Directions for this task:
As the answer, give a copy of each line below that includes the word "Reveal".

Dataset excerpts:
____
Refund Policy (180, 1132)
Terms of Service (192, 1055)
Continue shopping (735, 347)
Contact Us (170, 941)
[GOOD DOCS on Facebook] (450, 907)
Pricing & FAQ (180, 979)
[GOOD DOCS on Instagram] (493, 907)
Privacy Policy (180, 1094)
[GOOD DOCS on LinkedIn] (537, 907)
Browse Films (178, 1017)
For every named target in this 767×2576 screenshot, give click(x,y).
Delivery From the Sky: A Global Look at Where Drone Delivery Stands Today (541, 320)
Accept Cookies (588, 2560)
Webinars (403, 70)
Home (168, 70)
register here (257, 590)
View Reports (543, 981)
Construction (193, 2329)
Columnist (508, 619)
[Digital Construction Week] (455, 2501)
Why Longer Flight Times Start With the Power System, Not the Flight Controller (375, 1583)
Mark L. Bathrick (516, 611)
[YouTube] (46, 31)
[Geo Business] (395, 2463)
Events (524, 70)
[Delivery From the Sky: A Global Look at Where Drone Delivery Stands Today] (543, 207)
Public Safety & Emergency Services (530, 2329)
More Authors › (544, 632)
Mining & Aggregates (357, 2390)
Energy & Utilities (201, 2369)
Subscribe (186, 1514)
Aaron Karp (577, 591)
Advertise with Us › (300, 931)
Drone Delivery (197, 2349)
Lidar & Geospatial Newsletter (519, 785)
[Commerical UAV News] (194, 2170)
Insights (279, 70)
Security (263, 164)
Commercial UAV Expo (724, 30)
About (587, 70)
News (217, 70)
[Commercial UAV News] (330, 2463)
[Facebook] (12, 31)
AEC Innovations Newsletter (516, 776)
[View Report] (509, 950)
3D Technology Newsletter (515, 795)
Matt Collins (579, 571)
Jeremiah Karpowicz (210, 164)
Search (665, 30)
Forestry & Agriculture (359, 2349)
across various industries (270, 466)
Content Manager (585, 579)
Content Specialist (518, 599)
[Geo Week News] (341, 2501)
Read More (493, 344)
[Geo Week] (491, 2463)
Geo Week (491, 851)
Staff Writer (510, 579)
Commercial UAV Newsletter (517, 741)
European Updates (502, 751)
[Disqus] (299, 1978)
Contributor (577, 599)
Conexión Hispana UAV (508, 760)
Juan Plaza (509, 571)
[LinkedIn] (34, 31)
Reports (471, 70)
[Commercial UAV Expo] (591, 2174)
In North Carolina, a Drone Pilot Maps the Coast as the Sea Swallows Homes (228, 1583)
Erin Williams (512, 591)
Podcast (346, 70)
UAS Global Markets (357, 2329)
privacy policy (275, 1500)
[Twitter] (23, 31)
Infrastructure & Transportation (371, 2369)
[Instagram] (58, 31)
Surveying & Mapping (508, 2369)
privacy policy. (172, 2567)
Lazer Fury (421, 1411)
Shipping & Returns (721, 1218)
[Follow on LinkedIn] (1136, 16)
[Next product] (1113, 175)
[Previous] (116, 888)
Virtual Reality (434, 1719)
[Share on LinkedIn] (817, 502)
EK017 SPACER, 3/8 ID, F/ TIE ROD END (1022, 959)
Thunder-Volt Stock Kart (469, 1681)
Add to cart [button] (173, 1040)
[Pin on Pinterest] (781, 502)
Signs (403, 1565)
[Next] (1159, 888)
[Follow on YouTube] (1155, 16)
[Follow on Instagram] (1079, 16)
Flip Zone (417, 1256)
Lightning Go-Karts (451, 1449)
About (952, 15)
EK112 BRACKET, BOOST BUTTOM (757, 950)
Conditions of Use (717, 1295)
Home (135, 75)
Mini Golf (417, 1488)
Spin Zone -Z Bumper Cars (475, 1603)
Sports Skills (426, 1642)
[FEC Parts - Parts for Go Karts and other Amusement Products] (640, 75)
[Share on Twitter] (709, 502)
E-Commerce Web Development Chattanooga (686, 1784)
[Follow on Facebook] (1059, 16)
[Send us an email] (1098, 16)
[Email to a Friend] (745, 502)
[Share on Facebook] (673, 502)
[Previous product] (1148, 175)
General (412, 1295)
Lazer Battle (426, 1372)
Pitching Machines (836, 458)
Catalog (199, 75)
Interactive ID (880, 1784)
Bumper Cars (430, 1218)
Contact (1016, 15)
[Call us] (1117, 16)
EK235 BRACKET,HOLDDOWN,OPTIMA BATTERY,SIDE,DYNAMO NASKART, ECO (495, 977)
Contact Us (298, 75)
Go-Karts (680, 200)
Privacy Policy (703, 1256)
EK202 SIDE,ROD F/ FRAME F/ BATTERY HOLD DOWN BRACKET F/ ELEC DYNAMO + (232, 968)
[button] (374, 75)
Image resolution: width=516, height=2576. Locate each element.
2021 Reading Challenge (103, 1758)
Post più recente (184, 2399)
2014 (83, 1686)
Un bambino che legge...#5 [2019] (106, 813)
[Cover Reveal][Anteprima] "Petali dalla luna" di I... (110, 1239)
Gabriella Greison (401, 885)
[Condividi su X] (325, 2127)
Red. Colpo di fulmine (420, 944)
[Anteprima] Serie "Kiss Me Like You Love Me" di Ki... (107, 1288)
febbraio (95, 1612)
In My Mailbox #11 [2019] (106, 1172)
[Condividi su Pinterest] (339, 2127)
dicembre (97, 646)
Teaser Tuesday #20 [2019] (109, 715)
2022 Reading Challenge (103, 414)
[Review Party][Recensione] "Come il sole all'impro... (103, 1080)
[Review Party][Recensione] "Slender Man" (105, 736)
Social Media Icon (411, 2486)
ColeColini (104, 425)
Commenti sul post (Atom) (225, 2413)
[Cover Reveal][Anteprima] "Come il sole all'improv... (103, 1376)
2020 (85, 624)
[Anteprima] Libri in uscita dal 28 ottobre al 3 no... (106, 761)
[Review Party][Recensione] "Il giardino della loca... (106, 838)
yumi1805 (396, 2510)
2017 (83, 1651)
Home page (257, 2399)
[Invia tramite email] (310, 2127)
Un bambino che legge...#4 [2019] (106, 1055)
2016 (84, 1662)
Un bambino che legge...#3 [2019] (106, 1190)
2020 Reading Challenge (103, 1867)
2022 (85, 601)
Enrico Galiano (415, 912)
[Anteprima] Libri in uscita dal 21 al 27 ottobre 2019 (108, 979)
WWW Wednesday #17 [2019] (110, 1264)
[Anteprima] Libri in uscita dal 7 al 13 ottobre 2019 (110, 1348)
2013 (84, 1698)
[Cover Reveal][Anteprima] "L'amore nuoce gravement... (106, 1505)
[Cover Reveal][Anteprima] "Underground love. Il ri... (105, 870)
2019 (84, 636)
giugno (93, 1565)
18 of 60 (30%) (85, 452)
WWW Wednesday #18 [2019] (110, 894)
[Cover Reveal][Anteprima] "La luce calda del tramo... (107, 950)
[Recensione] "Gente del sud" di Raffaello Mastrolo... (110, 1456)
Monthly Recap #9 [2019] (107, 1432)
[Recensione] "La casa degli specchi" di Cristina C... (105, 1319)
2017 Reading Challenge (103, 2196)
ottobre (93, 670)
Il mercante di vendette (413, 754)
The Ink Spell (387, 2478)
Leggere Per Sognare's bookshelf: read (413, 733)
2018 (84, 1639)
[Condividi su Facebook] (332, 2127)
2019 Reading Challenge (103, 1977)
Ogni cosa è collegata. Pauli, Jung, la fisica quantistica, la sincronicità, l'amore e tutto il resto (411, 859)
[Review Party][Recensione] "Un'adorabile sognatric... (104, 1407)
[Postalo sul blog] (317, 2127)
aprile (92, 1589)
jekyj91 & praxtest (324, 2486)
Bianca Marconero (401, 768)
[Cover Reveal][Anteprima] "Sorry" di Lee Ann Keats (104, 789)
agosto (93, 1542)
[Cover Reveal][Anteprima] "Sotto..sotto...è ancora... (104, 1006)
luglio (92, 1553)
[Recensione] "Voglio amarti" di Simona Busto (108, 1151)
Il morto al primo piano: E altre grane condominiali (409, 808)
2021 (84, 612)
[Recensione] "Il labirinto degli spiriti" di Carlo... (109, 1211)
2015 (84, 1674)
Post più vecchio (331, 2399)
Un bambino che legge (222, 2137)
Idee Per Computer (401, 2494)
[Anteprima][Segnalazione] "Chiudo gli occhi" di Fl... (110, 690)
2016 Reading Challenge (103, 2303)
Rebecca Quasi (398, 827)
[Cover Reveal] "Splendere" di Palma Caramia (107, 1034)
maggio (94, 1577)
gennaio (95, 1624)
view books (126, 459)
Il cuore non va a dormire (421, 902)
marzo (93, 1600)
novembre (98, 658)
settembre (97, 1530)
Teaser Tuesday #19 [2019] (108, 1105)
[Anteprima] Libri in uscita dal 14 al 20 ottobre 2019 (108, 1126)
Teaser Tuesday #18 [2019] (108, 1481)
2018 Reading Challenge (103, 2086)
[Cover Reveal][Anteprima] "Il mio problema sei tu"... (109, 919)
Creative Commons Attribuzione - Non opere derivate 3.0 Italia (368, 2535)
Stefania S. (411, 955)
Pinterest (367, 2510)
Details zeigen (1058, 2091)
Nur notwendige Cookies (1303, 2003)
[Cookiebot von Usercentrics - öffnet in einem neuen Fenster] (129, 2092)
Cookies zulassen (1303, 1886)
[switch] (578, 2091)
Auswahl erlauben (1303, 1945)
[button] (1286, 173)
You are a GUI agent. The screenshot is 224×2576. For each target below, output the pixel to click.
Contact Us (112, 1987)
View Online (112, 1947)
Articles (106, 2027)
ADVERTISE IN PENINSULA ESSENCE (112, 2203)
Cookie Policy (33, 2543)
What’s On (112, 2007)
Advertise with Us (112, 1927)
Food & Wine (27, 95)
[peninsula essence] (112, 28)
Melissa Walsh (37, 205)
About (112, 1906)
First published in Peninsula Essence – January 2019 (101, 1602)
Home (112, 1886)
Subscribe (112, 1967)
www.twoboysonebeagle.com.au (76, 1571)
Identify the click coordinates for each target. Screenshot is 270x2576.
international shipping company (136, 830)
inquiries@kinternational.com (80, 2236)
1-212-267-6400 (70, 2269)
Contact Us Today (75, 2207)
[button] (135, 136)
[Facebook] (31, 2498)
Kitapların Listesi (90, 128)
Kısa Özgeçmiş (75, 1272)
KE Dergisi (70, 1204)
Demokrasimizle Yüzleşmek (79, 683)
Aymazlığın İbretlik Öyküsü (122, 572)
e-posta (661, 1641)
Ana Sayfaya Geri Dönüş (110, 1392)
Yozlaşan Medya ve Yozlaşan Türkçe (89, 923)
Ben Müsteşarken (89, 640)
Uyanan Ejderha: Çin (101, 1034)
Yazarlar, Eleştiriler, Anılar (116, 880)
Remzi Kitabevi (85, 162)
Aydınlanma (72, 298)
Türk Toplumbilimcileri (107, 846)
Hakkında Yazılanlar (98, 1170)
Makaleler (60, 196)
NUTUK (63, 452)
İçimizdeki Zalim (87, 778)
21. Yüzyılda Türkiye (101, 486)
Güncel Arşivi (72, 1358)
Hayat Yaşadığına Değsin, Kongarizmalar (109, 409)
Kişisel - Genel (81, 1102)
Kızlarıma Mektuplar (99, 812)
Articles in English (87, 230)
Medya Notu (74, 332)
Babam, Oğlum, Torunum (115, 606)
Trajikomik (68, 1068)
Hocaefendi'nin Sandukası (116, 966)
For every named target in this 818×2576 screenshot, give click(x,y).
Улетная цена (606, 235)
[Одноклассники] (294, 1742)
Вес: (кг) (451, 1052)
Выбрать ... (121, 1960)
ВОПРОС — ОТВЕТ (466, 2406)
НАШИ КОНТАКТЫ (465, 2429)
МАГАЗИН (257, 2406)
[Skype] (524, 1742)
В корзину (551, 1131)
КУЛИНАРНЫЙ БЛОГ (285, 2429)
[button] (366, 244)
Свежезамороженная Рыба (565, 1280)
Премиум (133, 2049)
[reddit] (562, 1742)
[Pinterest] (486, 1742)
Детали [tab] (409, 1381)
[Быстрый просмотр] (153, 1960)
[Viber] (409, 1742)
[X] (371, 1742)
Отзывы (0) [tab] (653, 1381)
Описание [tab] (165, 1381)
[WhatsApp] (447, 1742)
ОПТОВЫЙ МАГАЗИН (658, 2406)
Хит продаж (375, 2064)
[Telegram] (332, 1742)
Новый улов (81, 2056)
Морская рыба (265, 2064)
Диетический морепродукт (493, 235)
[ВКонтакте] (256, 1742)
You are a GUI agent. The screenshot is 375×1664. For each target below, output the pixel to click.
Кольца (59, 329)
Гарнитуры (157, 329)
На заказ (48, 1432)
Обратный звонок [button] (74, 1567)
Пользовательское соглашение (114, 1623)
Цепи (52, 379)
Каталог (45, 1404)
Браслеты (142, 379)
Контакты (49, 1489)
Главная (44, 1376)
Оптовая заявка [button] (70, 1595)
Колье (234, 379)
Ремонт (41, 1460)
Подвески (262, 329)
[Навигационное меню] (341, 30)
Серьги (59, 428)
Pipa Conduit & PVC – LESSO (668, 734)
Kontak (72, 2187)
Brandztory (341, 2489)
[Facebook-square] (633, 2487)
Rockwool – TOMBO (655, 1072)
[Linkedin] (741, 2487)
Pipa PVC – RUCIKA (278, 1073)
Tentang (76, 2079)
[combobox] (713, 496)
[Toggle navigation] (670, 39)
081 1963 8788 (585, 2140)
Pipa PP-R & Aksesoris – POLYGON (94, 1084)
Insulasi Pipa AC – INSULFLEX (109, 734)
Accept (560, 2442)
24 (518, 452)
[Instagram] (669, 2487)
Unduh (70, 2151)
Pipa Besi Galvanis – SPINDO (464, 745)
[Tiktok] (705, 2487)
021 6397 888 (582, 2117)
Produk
____
Your response:
[Cover Reveal][Anteprima] "Petali dalla luna" di I... (110, 1239)
[Cover Reveal][Anteprima] "Come il sole all'improv... (103, 1376)
[Cover Reveal][Anteprima] "L'amore nuoce gravement... (106, 1505)
[Cover Reveal][Anteprima] "Underground love. Il ri... (105, 870)
[Cover Reveal][Anteprima] "La luce calda del tramo... (107, 950)
[Cover Reveal][Anteprima] "Sorry" di Lee Ann Keats (104, 789)
[Cover Reveal][Anteprima] "Sotto..sotto...è ancora... (104, 1006)
[Cover Reveal] "Splendere" di Palma Caramia (107, 1034)
[Cover Reveal][Anteprima] "Il mio problema sei tu"... (109, 919)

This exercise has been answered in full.